Wocha raged and trampled, smashing with ax and fist and feet and hurled stones, his war-cry bellowing and shuddering in the hills. An Arzunian vanished from in front of him and appeared behind with spear poised. The Donarrian suddenly backed up, catching the assailant and smashing him under his hind feet while he dueled another from the front. Helena's arm never rested, she swung to right and left, guarding his flanks yelling as her blade drove home.
Donovan shook himself and trotted warily over to where a tide of Arzunians raged about a closely-drawn ring of Impies. The humans were standing firm, driving each charge back in a rush of blood, heaping the dead before them. But now spears were beginning to fall out of the sky, driven by no hand but stabbing for the throats and eyes and bellies of men. Donovan loped for the sharp edge of the hills, where they toppled to the open country in which the fight went on.
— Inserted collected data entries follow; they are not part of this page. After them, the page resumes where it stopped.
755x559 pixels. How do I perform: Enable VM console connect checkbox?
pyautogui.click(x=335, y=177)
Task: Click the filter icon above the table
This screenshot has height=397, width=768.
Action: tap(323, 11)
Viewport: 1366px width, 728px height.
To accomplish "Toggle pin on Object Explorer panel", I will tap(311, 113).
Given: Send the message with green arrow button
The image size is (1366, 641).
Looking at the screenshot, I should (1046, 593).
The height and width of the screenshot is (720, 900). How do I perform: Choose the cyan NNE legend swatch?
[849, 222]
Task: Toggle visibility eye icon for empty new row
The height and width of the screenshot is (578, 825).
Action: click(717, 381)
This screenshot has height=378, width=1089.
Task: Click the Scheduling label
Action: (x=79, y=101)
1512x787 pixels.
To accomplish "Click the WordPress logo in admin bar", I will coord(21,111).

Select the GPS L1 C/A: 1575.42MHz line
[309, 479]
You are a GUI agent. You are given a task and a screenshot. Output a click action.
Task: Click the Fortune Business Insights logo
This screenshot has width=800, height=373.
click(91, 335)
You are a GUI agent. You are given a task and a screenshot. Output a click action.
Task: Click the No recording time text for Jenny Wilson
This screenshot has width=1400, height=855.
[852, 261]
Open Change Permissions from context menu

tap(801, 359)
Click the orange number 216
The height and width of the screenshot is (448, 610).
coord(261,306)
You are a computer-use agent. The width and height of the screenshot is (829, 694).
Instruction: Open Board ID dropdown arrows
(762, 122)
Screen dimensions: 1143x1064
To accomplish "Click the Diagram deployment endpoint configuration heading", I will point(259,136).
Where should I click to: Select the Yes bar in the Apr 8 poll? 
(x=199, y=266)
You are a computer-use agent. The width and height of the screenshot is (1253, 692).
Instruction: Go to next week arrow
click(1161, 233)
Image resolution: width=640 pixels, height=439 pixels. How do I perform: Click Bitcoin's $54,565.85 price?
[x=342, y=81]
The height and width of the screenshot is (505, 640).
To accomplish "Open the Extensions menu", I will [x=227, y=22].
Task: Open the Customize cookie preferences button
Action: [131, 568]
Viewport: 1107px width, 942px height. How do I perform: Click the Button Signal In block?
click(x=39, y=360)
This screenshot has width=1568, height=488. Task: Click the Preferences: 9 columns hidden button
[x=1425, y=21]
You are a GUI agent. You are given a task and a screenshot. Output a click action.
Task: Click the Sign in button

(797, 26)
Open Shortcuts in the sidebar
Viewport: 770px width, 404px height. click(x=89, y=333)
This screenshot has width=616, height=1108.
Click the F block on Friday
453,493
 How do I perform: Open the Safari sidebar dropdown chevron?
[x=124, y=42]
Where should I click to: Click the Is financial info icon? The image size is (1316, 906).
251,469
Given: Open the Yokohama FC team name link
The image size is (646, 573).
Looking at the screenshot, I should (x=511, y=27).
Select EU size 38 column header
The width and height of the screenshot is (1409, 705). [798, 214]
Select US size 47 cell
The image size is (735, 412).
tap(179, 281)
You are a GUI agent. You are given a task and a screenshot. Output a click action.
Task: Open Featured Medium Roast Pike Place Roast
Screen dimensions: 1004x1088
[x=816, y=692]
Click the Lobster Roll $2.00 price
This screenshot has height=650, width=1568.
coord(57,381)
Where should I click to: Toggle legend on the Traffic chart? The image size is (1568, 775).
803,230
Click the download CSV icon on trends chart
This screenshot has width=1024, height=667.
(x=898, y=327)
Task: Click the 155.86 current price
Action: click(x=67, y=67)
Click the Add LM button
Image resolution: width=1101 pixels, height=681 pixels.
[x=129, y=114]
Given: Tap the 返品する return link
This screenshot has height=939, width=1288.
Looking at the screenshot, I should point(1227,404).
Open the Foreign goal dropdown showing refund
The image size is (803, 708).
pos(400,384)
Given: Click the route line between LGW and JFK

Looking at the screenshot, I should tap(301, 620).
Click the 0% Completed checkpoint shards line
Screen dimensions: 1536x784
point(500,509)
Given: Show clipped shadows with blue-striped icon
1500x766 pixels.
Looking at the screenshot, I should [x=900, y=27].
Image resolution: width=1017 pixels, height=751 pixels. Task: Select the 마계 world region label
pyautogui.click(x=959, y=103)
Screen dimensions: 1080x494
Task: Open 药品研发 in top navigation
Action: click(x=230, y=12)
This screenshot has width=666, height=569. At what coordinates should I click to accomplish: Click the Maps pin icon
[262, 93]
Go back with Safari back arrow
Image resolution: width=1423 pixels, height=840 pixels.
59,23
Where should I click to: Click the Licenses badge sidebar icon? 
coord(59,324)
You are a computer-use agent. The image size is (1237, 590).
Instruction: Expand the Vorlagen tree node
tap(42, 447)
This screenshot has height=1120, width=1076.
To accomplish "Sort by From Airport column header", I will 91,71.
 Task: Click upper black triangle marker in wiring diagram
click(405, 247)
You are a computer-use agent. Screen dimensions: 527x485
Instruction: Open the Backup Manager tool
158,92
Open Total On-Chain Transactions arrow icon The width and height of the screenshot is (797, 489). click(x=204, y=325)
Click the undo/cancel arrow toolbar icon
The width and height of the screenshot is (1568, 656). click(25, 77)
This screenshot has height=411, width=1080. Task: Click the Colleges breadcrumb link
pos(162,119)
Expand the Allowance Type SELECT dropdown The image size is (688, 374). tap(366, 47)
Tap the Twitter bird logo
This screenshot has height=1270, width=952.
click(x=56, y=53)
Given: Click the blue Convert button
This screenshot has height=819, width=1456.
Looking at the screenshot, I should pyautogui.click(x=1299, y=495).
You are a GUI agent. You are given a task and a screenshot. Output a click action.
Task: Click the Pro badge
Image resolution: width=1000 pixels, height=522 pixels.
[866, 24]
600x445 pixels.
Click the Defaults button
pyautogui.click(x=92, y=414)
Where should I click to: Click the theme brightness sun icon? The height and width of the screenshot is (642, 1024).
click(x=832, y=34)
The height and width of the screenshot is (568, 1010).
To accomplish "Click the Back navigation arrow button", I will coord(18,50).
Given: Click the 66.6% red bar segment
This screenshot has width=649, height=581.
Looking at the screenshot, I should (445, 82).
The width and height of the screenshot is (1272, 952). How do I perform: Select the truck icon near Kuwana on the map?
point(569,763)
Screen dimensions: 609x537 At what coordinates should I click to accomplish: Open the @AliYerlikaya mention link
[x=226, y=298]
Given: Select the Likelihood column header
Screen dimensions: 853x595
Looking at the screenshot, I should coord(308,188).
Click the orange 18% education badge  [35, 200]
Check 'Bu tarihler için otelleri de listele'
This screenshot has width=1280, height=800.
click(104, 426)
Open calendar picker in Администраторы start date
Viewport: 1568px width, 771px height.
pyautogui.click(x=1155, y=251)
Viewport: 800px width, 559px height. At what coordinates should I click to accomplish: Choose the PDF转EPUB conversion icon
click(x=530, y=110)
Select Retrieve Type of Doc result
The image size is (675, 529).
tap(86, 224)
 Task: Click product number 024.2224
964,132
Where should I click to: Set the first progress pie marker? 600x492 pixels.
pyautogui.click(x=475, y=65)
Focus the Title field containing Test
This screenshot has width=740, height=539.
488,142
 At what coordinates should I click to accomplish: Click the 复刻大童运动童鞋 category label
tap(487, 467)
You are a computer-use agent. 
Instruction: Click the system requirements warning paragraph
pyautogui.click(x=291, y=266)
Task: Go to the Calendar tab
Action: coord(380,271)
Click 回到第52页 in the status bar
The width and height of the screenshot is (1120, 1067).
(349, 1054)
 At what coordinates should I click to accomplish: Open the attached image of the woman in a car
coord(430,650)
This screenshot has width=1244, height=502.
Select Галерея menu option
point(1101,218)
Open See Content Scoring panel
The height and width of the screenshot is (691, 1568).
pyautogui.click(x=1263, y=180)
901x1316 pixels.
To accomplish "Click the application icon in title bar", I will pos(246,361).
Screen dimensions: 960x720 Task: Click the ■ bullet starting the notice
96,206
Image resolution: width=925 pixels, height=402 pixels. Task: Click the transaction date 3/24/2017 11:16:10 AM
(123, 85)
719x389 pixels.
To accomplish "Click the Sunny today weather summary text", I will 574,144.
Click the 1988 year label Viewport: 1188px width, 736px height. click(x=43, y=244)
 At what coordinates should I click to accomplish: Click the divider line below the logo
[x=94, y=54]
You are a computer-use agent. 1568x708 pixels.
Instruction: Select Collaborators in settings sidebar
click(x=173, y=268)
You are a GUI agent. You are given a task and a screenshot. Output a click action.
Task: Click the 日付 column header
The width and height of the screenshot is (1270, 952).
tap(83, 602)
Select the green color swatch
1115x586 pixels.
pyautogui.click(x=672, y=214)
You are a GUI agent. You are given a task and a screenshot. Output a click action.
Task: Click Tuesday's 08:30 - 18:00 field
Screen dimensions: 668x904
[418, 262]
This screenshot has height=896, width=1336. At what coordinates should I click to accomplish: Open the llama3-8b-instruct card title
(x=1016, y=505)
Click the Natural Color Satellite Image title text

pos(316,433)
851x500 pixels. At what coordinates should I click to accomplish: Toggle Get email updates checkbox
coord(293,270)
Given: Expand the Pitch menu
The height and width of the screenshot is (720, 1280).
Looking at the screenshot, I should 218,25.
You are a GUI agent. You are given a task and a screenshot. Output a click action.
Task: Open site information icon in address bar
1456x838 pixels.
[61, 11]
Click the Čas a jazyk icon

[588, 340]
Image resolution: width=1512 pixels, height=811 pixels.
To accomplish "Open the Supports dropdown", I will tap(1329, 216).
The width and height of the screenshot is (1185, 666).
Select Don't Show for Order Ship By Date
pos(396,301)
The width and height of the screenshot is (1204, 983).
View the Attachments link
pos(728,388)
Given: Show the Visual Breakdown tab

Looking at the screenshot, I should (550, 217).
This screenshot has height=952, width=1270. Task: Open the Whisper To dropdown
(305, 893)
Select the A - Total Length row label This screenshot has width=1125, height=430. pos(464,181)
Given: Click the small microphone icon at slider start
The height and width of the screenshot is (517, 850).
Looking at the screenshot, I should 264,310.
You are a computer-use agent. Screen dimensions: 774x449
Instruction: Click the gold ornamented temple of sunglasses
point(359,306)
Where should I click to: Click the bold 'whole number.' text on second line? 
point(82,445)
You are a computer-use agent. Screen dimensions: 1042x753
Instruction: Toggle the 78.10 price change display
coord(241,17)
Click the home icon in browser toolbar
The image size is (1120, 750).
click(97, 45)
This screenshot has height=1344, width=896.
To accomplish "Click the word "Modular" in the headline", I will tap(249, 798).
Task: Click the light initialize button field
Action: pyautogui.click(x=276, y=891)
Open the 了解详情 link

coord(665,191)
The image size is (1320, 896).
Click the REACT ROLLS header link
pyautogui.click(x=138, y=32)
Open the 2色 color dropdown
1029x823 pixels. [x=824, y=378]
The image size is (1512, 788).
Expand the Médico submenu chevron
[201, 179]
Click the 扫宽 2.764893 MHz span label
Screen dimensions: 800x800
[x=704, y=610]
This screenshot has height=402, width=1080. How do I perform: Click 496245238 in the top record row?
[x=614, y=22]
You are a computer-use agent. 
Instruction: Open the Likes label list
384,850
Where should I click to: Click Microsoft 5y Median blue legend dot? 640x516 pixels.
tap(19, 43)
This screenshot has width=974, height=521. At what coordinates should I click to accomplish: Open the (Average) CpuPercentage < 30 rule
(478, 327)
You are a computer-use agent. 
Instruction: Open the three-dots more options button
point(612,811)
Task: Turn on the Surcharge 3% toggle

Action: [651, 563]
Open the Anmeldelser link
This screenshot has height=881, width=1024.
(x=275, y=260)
He scrambled up a rubbled slope and gripped a thin pinnacle to swing himself higher. She was there.
She stood on a ledge, the heap of spears at her feet, looking down over the battle and chanting as she sent forth the flying death. He noticed even then how her hair was a red glory about the fine white loveliness of her head.
"Valduma," he whispered, as he struck at her.
She was not there, she sat on a higher ledge and jeered at him. "Come and get me, Basil, darling, darling. Come up here and talk to me!"
He looked at her as Lucifer must have looked back to Heaven. "Let us go," he said. "Give us a ship and send us home."
"And have you bring our overlords back in?" She laughed aloud.
"They aren't so bad, Valduma. The Empire means peace and justice for all races."
"Who speaks?" Her scorn flamed at him. "You don't believe that."
He stood there for a moment. "No," he whispered. "No, I don't."
Stooping, he picked up the sheaf of spears and began to crawl back down the rocks. Valduma cursed him from the heights.
There was a break in the combat around the hard-pressed Terran ring as the Arzunians drew back to pant and glare. Donovan ran through and flung his load clashing at the feet of Takahashi.
"Good work," said the officer. "We need these things. Here, get into the formation. Here we go again!"
The Arzunians charged in a wedge to gather momentum. Donovan braced himself and lifted his sword. The Terrans in the inner ring slanted their spears between the men of the outer defense. For a very long half minute, they stood waiting.
The enemy hit! Donovan hewed at the nearest, drove the probing sword back and hammered against the guard. Then the whirl of battle swept his antagonist away, someone else was there, he traded blows and the howl of men and metal lifted skyward.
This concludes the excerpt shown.